- [Excerpt]:
┏━━

Semantic Search With MongoDB Atlas

Share

Introduction

Semantic search refers to a search technique that aims to improve the accuracy of search results by understanding the intent and context behind a user’s query. Unlike traditional keyword-based search engines, which rely on matching specific words or phrases, semantic search focuses on the meaning of the query and the content of the documents.

Semantic search systems use natural language processing (NLP) and machine learning algorithms to comprehend the context, relationships, and semantics of words and phrases. This allows them to deliver more relevant results by considering the user’s intent and the context of the query.

Some key components of semantic search include:

  1. Context Understanding: Semantic search engines analyze the context of a query, taking into account factors such as user location, previous search history, and the relationships between words.
  2. Entity Recognition: Identifying and understanding entities (e.g., people, places, and things) in the query and the documents being searched can enhance the accuracy of results.
  3. Concept Matching: Semantic search systems go beyond simple keyword matching and attempt to match the underlying concepts or meanings in the query and documents.
  4. Natural Language Processing (NLP): NLP techniques are employed to understand the natural language in queries and documents, helping the search engine better interpret and respond to user input.
  5. Machine Learning: Algorithms learn from patterns and user behavior, continuously improving the relevance of search results over time.

Semantic search is particularly beneficial for complex queries, ambiguous language, and situations where users may not use the exact keywords that would typically yield the desired results. It has applications in various fields, including information retrieval, recommendation systems, and question-answering systems.

Implementation

We can implement Semantic Search by using a MongoDB Atlas database with Haystack.

┗━━

- [Dataset excerpt]:

┏━━

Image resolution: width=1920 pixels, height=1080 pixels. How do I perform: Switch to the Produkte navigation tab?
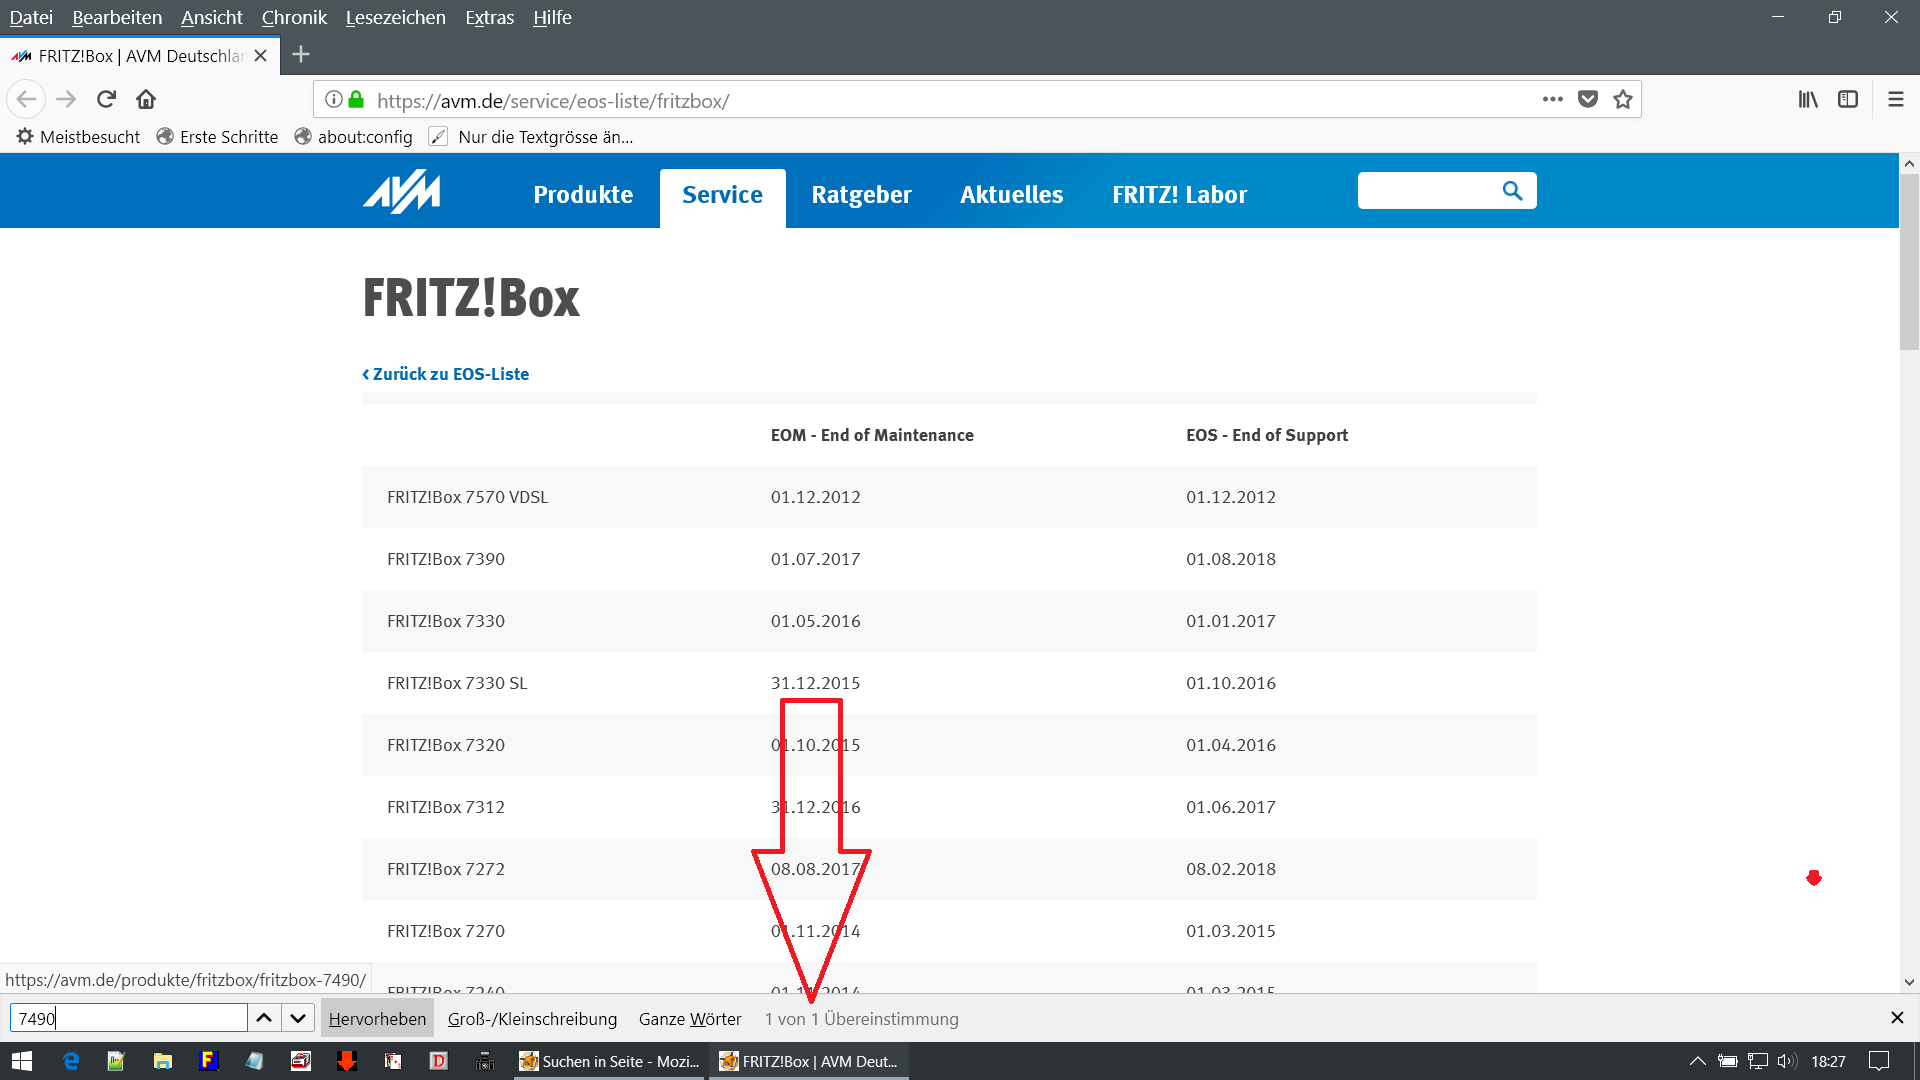(x=583, y=195)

┗━━

- [Goals]:
• 1. From the semantic search page above, reproduce the part that opens with the words containing "Semantic Search With" and closes with "of the documents.".
• 2. Decide whether each statement below agrees with the semantic search page above. Answer yes or no and quote the deciding words from the page.
(a) Traditional keyword-based search engines rely on matching specific words or phrases.
(b) Context understanding in semantic search ignores a user's previous search history.
(c) The implementation uses a MongoDB Atlas database with Haystack.
• 3. Answer these questions using the semantic search page above.
(a) What do semantic search systems use to comprehend the context, relationships, and semantics of words and phrases?
(b) What examples of entities does the page give?
(c) In which fields does semantic search have applications?

- [Answers]:
• 1.
Semantic Search With MongoDB Atlas

Share

Introduction

Semantic search refers to a search technique that aims to improve the accuracy of search results by understanding the intent and context behind a user’s query. Unlike traditional keyword-based search engines, which rely on matching specific words or phrases, semantic search focuses on the meaning of the query and the content of the documents.

• 2.
(a) Yes: "which rely on matching specific words or phrases"
(b) No: "taking into account factors such as user location, previous search history, and the relationships between words"
(c) Yes: "by using a MongoDB Atlas database with Haystack"

• 3.
(a) Natural language processing (NLP) and machine learning algorithms
(b) People, places, and things
(c) Information retrieval, recommendation systems, and question-answering systems